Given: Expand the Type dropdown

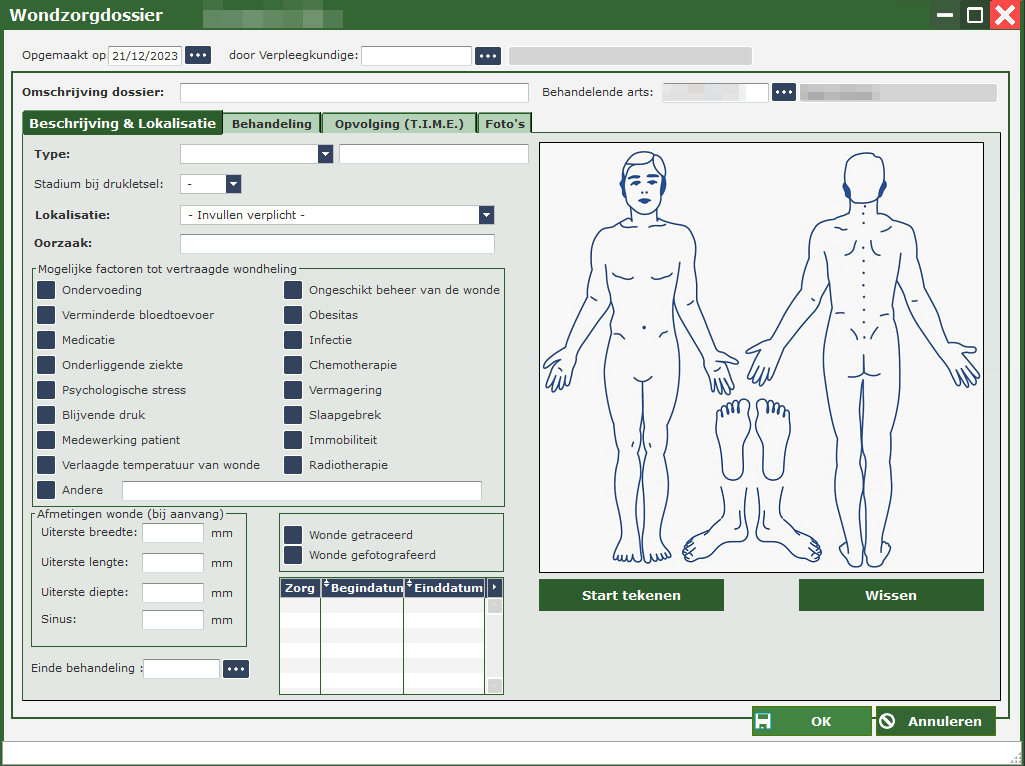Looking at the screenshot, I should pos(325,154).
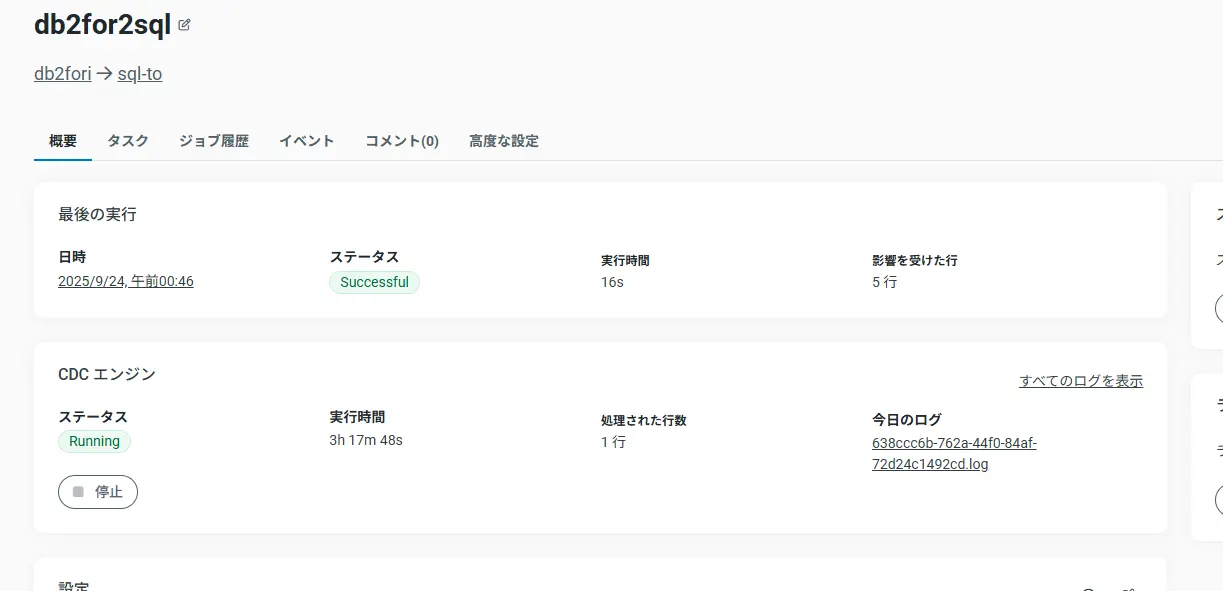The image size is (1223, 591).
Task: Open the sql-to destination connection link
Action: (140, 74)
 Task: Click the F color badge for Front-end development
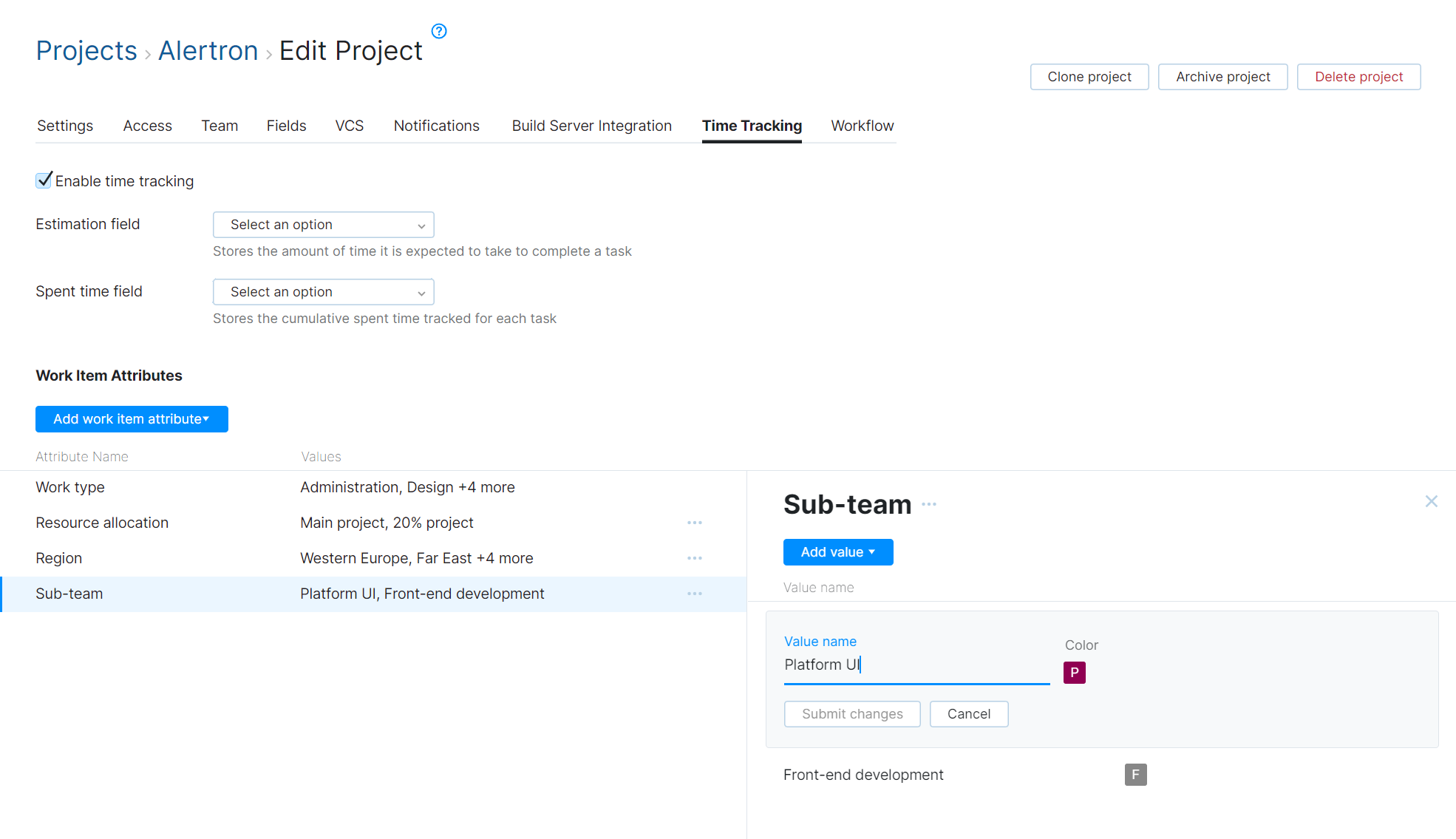[x=1135, y=775]
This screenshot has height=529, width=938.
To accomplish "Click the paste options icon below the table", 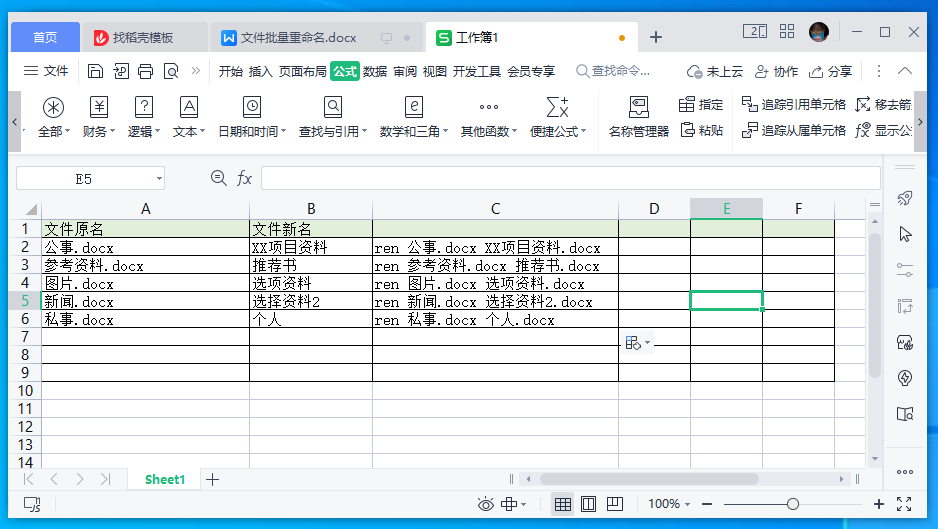I will pyautogui.click(x=637, y=343).
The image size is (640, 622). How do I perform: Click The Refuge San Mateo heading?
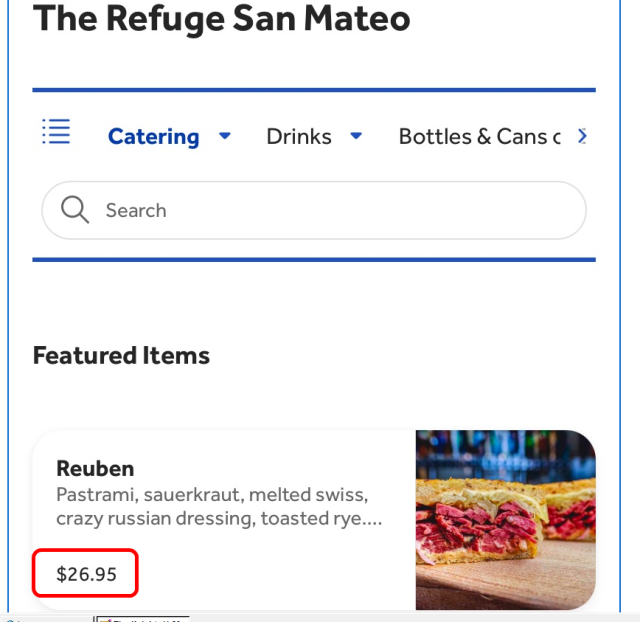tap(221, 19)
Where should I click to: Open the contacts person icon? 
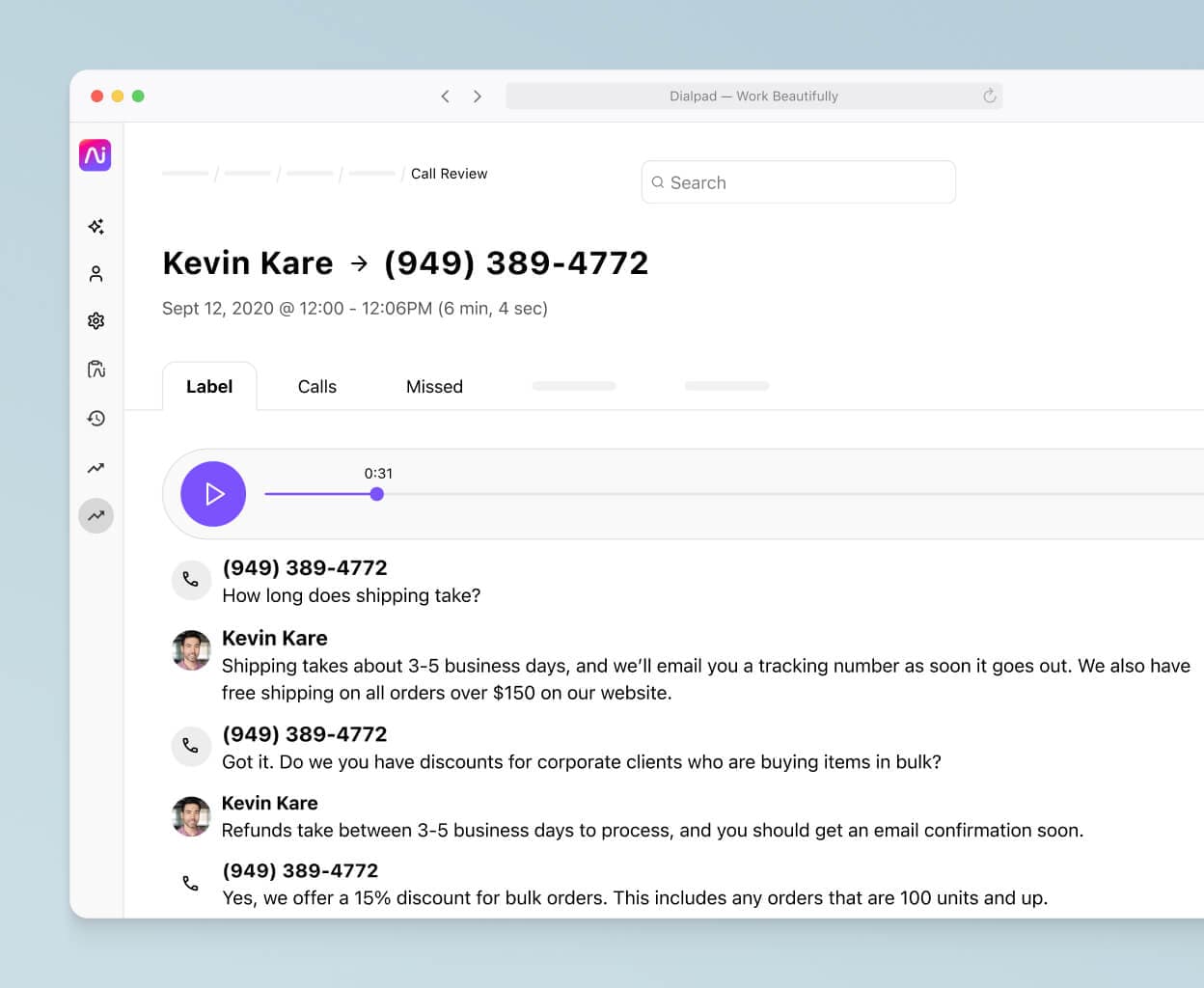tap(96, 273)
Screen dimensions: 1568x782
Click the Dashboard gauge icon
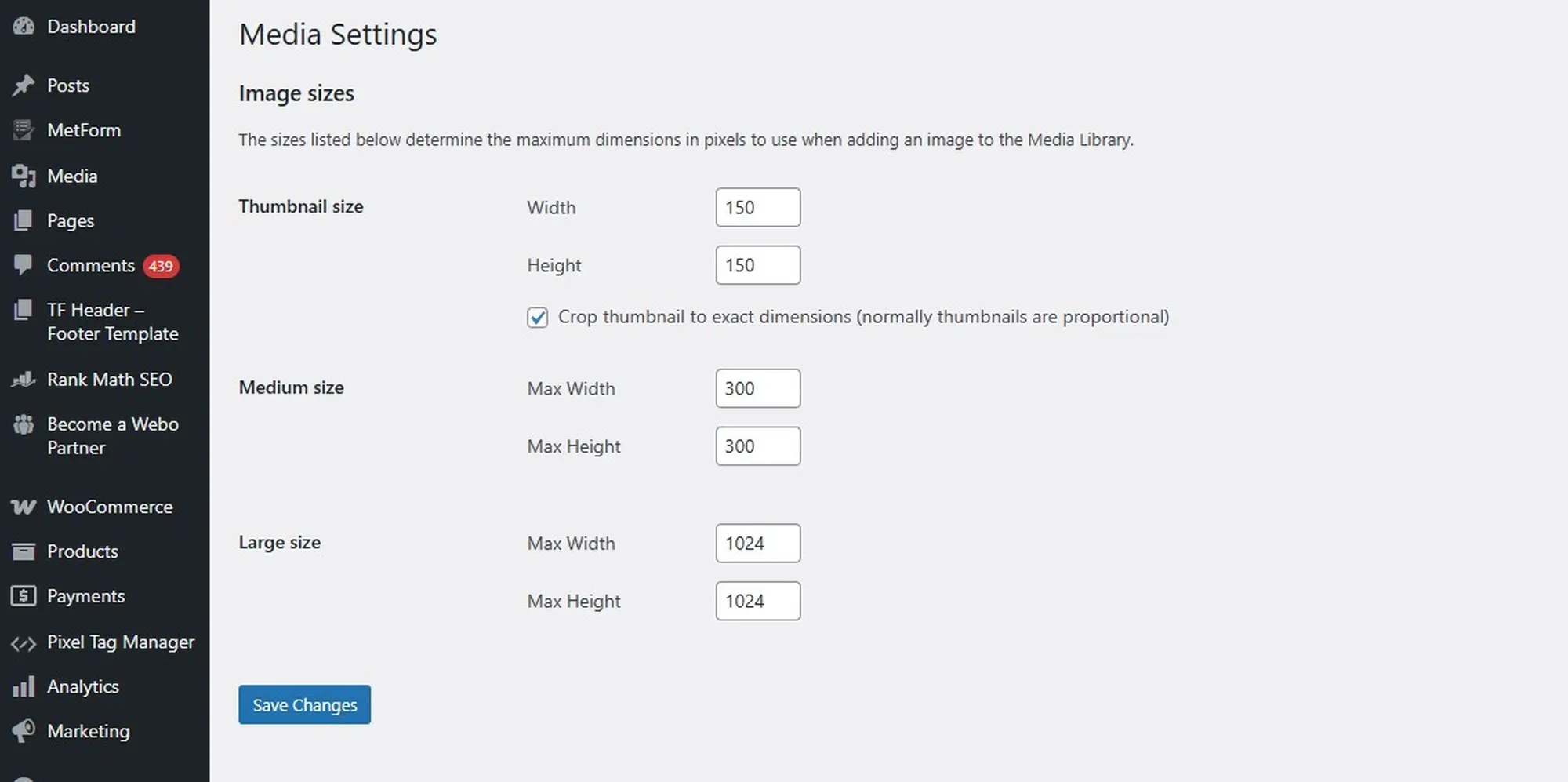[24, 26]
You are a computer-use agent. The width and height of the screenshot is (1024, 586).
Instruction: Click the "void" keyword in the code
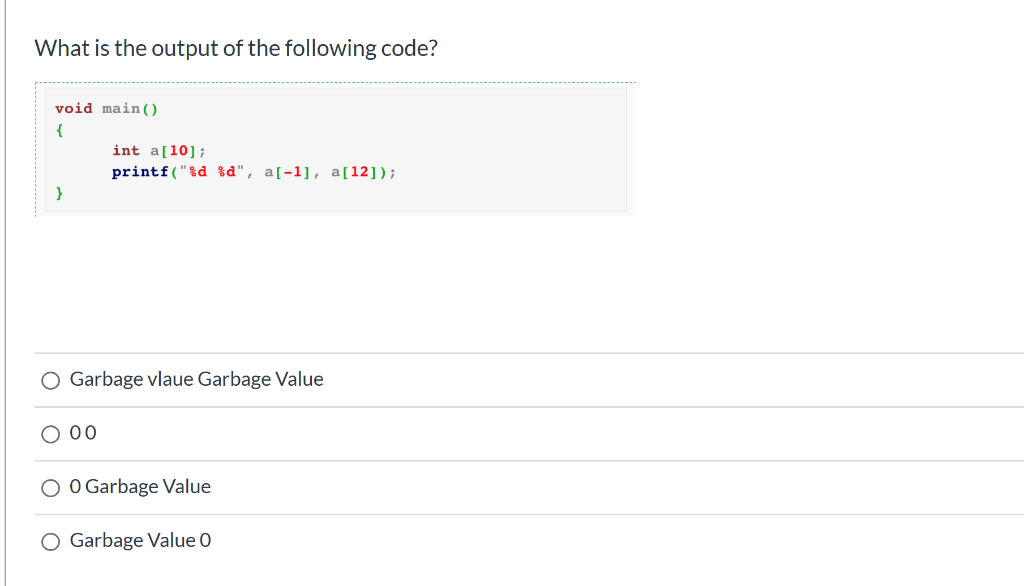tap(73, 108)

# # #

| What is needed |
Your copy should consist only of the lines from the one containing "Where should I" through the last line of the entries above, reproduced exactly, without pictures.

| Reply to the exercise |
Where should I click to: Open the contacts person icon? 
tap(96, 273)
Screen dimensions: 1568x782
Click the Dashboard gauge icon
[24, 26]
You are a computer-use agent. The width and height of the screenshot is (1024, 586).
Instruction: Click the "void" keyword in the code
tap(73, 108)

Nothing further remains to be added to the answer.